Concepts¶
hafermilch is built around two orthogonal ideas: who is evaluating and what to evaluate. Keeping them separate means you define a persona once and reuse it across every product you test.
Persona¶
A persona is a character — a synthetic user with a defined background, goals, technical ability, and voice. It has no knowledge of any specific product until you point it at one via a plan.
name: office_clerk
display_name: "Office Clerk"
description: Non-technical business user who needs everything self-explanatory.
background: >
Administrative assistant at a mid-sized company. Uses Excel and Outlook daily.
Frustrated by software that assumes technical knowledge.
goals:
- Complete basic tasks without reading documentation
- Understand what each button does from its label alone
- Not feel lost or overwhelmed
expertise_level: beginner
technical: false
llm:
provider: ollama
model: gpt-oss:20b
temperature: 0.7
scoring_dimensions:
- name: Clarity
description: Are labels, instructions, and flows self-explanatory?
weight: 2.0
- name: Onboarding
description: How easy is it to get started without help?
weight: 1.5
Personas are stored in a directory (default: examples/personas/) and are referenced by name in plans.
Plan¶
A plan defines what to test and against which URL. It lists which persona names to load and describes the tasks to execute as a sequence of natural-language instructions.
name: saas_onboarding
description: Evaluate the onboarding and core feature flow
target_url: "https://example.com"
personas:
- tech_expert
- office_clerk
- startup_founder
tasks:
- name: sign_up
description: Registration flow
steps:
- instruction: >
Find the sign-up or register button and complete the registration
using realistic test data. Note any confusing fields or friction.

(Collected data entries)

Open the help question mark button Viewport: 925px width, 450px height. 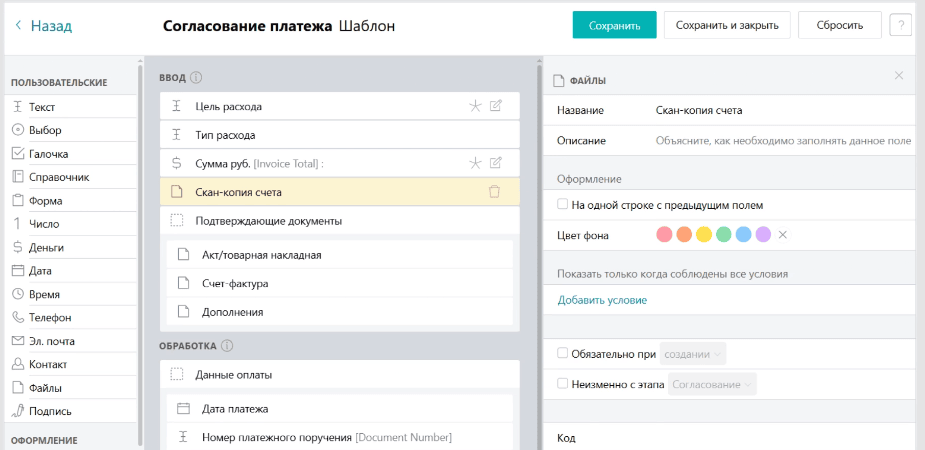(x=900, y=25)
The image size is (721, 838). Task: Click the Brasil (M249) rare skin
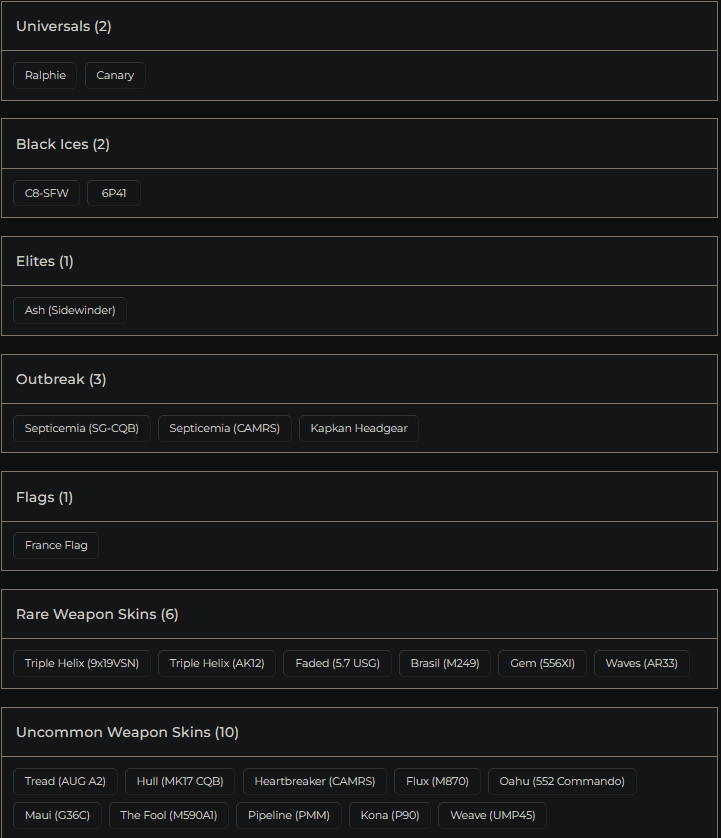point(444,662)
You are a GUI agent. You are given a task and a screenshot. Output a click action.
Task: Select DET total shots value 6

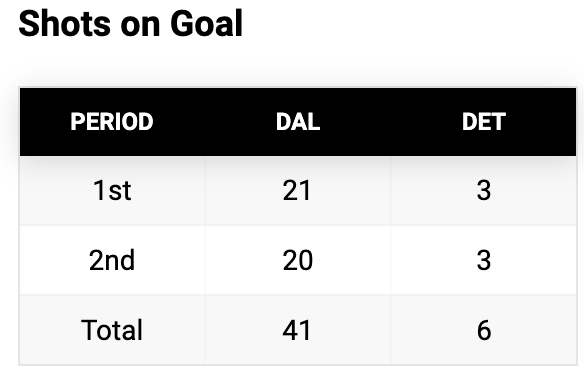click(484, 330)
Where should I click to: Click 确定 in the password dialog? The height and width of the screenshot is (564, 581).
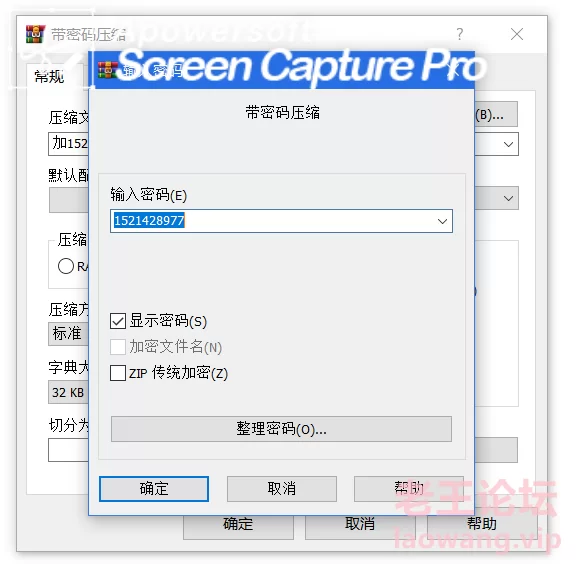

**Description of the task**
What two ideas does the hafermilch concepts page say the tool is built around?

**Exercise answer**
Who is evaluating and what to evaluate.